Who bombed the Baptist hospital in Gaza? I see no reason for the Israelis to have done so, and every reason for them to avoid striking a hospital. And it is entirely plausible that an errant Hamas or Islamic Jihad missile could have done so. This Twitter account, which has a solid record of tracking missiles, explains why it concludes it was a failed Gazan missile, not an Israeli one. Additionally, look at this thread, with video, by an analyst who points out that the explosion at the hospital happened amid a barrage of Hamas rockets that flew right over the hospital — and shows the rocket exploding in the air over the hospital; it’s likely the warhead fell on the hospital.
Still, as of this writing, I don’t know. But many in the Western news media immediately ran with the Palestinian accusation that it was the Israelis. So it goes for Israel, which is damned no matter what.
Yet this is the truest thing anybody said on Twitter last night:
To many on Israel’s side, Israel could not have done this, no matter what evidence emerges that they did. As for the Arab side, I saw information tonight in which Arab journalists were saying that Israel did it, and if it was an errant Hamas rocket, well, that’s still Israel’s fault because the evil of the Jews made Hamas fire the rocket. More John Robb (he’s a former military counterterrorism officer):
What really happened to that hospital — meaning, the origin of the missile — is now beside the point. People have “their” truth. The war cry has gone out. As I write this at nearly six in the morning Central European time, US embassies and consulates throughout the Arab world and in Turkey are under siege. By the time American readers see it, it might be obsolete — that’s how fast this story is moving. Here’s what it looked like overnight in many places. We are likely to be in the first act of a replay of the Asiatic Vespers:
The Asiatic Vespers (also known as the Asian Vespers, Ephesian Vespers, or the Vespers of 88 BC) refers to the massacres of Roman and other Latin-speaking peoples living in parts of western Anatolia c. early 88 BC by forces loyal to Mithridates VI Eupator, ruler of the Kingdom of Pontus, who orchestrated the massacre in an attempt to rid Asia Minor of Roman influence. An estimated 80,000 people were killed during the episode. The incident served as the casus belli or immediate cause of the First Mithridatic War between the Roman Republic and the Kingdom of Pontus.
I have written before about an American Catholic priest I met on the road to Bethlehem in 2000. He was in civvies, and headed to Bethlehem to help prepare for John Paul II’s arrival the next day.
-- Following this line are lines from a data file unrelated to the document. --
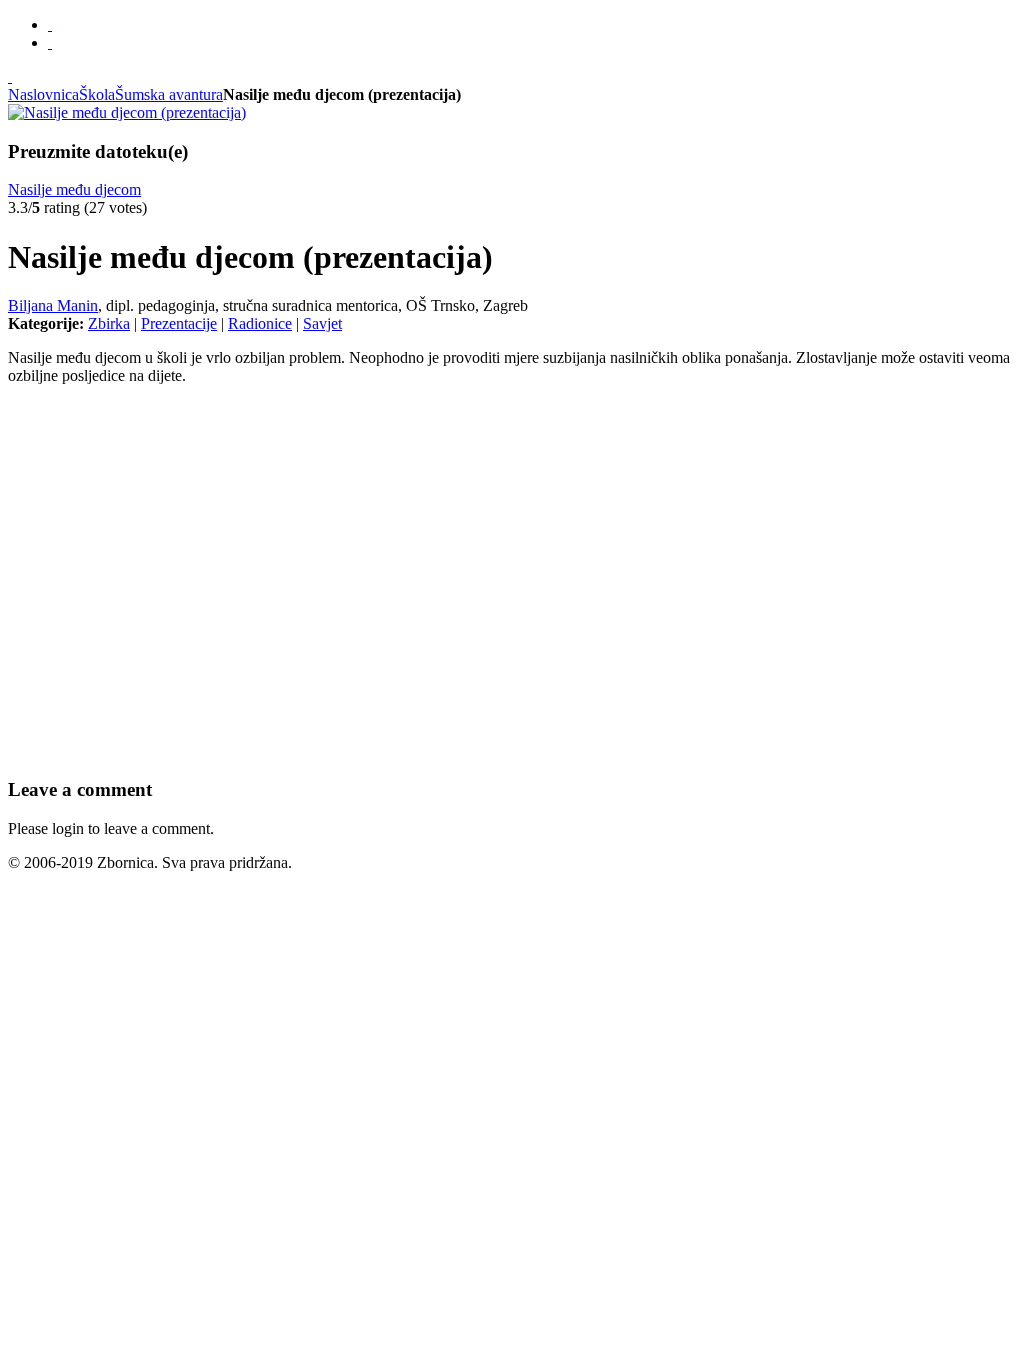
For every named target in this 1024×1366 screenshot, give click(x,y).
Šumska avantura (169, 94)
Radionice (260, 323)
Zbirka (109, 323)
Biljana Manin (53, 305)
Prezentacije (179, 323)
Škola (97, 94)
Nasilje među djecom (74, 189)
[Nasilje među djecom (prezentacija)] (127, 112)
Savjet (322, 323)
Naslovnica (43, 94)
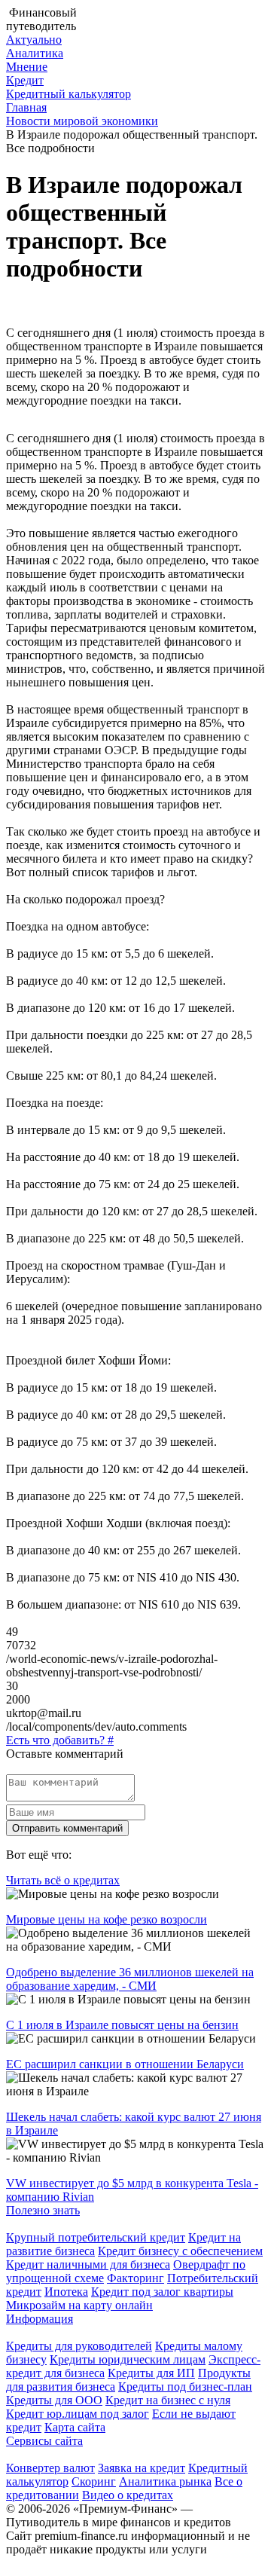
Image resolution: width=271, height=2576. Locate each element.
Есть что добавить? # (60, 1740)
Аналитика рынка (165, 2481)
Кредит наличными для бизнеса (88, 2264)
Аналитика (34, 53)
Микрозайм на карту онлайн (79, 2305)
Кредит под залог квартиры (162, 2291)
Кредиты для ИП (151, 2373)
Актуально (34, 39)
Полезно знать (43, 2210)
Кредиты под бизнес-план (185, 2386)
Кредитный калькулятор (68, 93)
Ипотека (66, 2291)
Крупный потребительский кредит (95, 2237)
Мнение (26, 66)
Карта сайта (74, 2427)
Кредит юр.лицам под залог (77, 2413)
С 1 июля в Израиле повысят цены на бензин (122, 2024)
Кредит (25, 80)
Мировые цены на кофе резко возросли (106, 1919)
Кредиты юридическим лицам (128, 2359)
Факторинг (135, 2278)
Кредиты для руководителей (79, 2345)
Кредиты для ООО (54, 2400)
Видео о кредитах (127, 2495)
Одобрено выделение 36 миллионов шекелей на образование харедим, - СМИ (130, 1979)
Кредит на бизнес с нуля (167, 2400)
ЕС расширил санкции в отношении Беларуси (125, 2064)
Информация (39, 2318)
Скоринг (94, 2481)
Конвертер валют (50, 2467)
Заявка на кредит (141, 2467)
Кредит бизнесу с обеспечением (180, 2250)
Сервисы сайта (44, 2440)
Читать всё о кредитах (63, 1880)
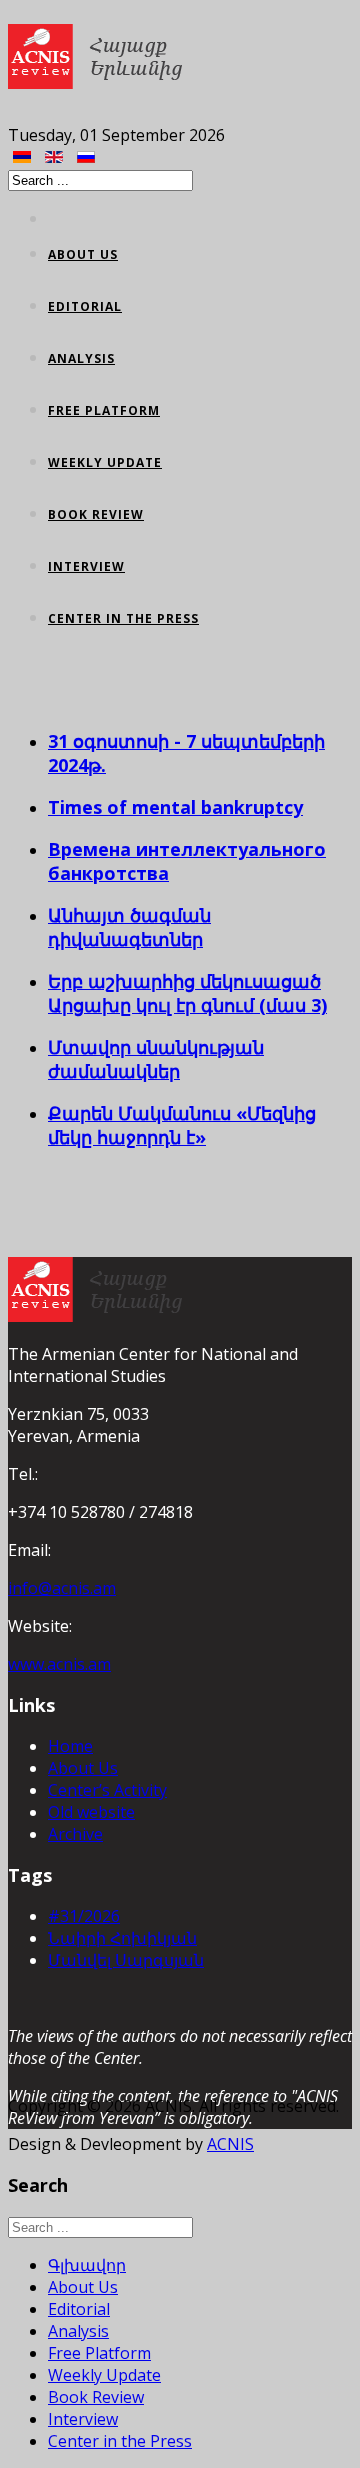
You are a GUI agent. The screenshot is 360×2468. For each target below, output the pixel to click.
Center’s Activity (107, 1790)
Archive (75, 1834)
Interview (86, 566)
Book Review (96, 514)
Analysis (81, 358)
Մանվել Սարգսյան (126, 1960)
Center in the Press (123, 618)
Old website (91, 1812)
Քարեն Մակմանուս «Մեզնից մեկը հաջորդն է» (182, 1125)
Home (70, 1746)
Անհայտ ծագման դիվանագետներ (129, 927)
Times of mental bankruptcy (175, 807)
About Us (83, 254)
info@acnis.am (62, 1588)
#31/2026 (84, 1916)
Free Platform (104, 410)
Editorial (85, 306)
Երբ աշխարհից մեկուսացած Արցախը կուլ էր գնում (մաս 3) (187, 993)
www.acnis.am (59, 1664)
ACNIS (230, 2144)
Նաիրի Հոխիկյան (122, 1938)
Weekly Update (105, 462)
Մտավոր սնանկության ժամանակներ (156, 1059)
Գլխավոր (87, 2265)
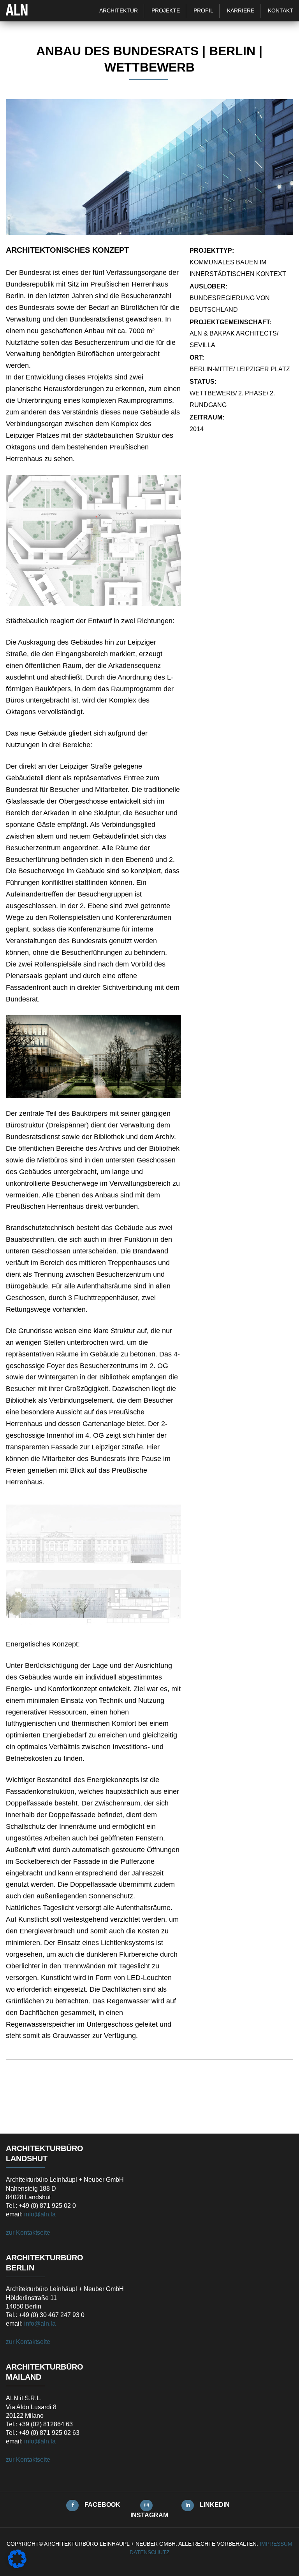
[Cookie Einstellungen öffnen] (17, 2566)
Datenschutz (150, 2552)
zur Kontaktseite (28, 2232)
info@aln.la (40, 2214)
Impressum (276, 2544)
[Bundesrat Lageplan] (93, 540)
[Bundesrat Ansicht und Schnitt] (93, 1563)
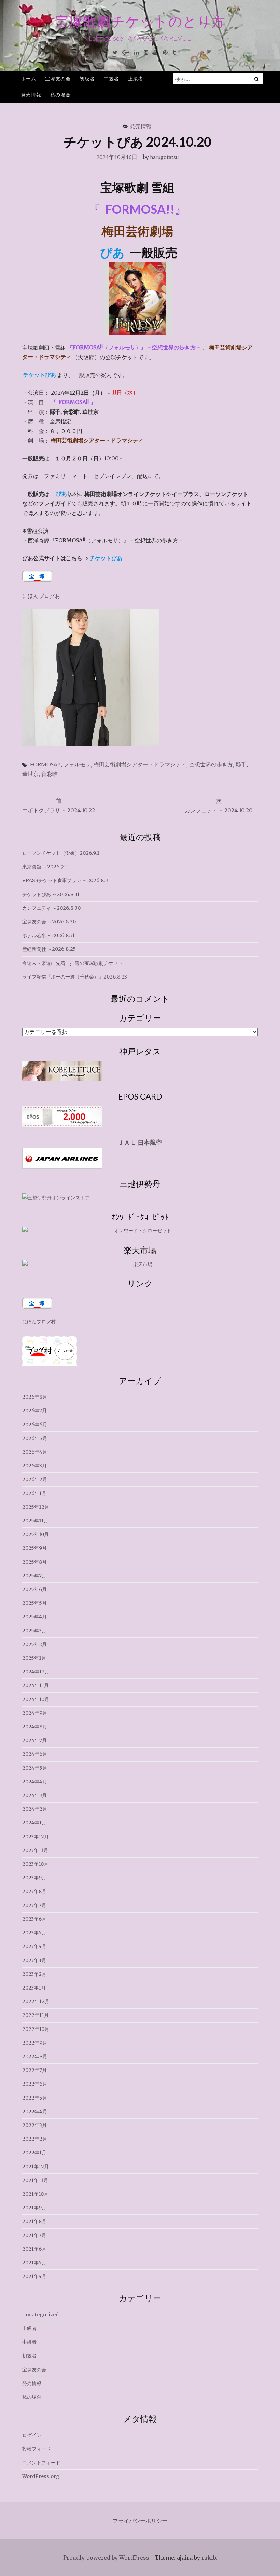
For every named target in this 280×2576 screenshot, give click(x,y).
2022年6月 (34, 2084)
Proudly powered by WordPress (106, 2557)
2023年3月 (34, 1960)
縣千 (241, 764)
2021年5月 (34, 2263)
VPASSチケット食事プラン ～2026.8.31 (66, 880)
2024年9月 (34, 1713)
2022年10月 (35, 2029)
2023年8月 (34, 1891)
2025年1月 (34, 1658)
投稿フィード (36, 2449)
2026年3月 (34, 1465)
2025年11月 (35, 1521)
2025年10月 (35, 1534)
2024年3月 (34, 1795)
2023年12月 (35, 1837)
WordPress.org (40, 2476)
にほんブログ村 (41, 596)
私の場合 (60, 94)
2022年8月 (34, 2056)
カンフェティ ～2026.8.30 (51, 908)
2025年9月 (34, 1548)
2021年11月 (35, 2180)
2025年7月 (34, 1576)
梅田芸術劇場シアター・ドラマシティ (140, 764)
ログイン (31, 2435)
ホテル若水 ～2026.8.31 (48, 935)
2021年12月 (35, 2166)
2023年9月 (34, 1878)
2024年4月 (34, 1782)
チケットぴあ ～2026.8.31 (51, 894)
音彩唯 (49, 773)
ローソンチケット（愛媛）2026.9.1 (60, 853)
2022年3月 (34, 2125)
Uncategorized (40, 2314)
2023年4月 (34, 1946)
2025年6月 (34, 1589)
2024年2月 (34, 1809)
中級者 (111, 78)
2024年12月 (36, 1672)
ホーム (28, 78)
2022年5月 (34, 2098)
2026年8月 (34, 1397)
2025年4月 (34, 1617)
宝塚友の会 (58, 78)
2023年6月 (34, 1919)
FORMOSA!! (45, 764)
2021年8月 (34, 2221)
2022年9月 (34, 2043)
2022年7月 (34, 2070)
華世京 (30, 773)
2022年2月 (34, 2139)
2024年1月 (34, 1823)
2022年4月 (34, 2111)
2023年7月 (34, 1905)
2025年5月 (34, 1603)
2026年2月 (34, 1479)
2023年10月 (35, 1864)
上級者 (135, 78)
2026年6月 (34, 1424)
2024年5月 (34, 1768)
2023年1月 (34, 1988)
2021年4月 (34, 2276)
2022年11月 (35, 2015)
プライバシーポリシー (140, 2520)
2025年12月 (35, 1507)
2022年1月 (34, 2152)
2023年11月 (35, 1850)
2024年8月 (34, 1727)
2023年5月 (34, 1933)
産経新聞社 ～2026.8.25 (49, 949)
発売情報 (31, 94)
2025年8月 (34, 1562)
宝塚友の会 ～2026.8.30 (49, 922)
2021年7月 (34, 2235)
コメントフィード (41, 2462)
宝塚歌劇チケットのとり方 (140, 21)
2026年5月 (34, 1438)
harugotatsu (164, 156)
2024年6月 (34, 1754)
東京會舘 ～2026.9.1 (44, 867)
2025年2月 (34, 1644)
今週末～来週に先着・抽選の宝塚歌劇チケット (72, 963)
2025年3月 (34, 1631)
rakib (208, 2557)
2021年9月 (34, 2207)
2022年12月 (36, 2001)
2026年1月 (34, 1493)
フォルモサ (77, 764)
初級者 (87, 78)
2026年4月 (34, 1452)
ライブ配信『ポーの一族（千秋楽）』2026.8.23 (74, 977)
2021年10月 (35, 2194)
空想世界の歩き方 (211, 764)
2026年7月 (34, 1410)
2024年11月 (35, 1685)
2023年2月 (34, 1974)
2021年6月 (34, 2249)
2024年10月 (35, 1699)
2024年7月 (34, 1740)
He ministered to an Arab Catholic congregation locally. He told me that it was a serious trial, being an American and dealing with Arab epistemology. He said his parishioners were all moved heavily by emotion, facts be damned.
Just the previous week, after mass, the men were saying that Arafat is secretly a Jew. He challenged them on it, and they told him he was naive. "Next week, they'll be saying the complete opposite,” he said, “and when I point out that this is the exact opposite thing they said they believed last week, they'll just look at me like I've lost my mind," he said. Then the priest said that this is how Arafat and his cronies robbed the suffering Palestinian people blind: by manipulating their emotions and susceptibility to conspiracy theory.
A great book to read to understand all this is a 1989 volume by David Pryce-Jones, titled The Closed Circle: An Interpretation of the Arabs. It’s a complex and insightful work of cultural analysis, written by a British journalist who spent years living among Arabs, and who seems to like them and respect them. He respects them enough to speak uncomfortable truths about how shame/honor culture, tribalism, and conspiratorial thinking have undermined their chances to create better lives for themselves, and saddled them with injustice and oppression. I’ll write more about this book later, but this bit from the introduction is helpful:
Khomeini had hit upon an all-embracing alibi for the political and social failure from which Muslims were suffering. None of it was their fault. People can do nothing for themselves if a Great Satan is in charge of their destinies. Self-pity at that point converts into the blind but absolving rage of the helpless.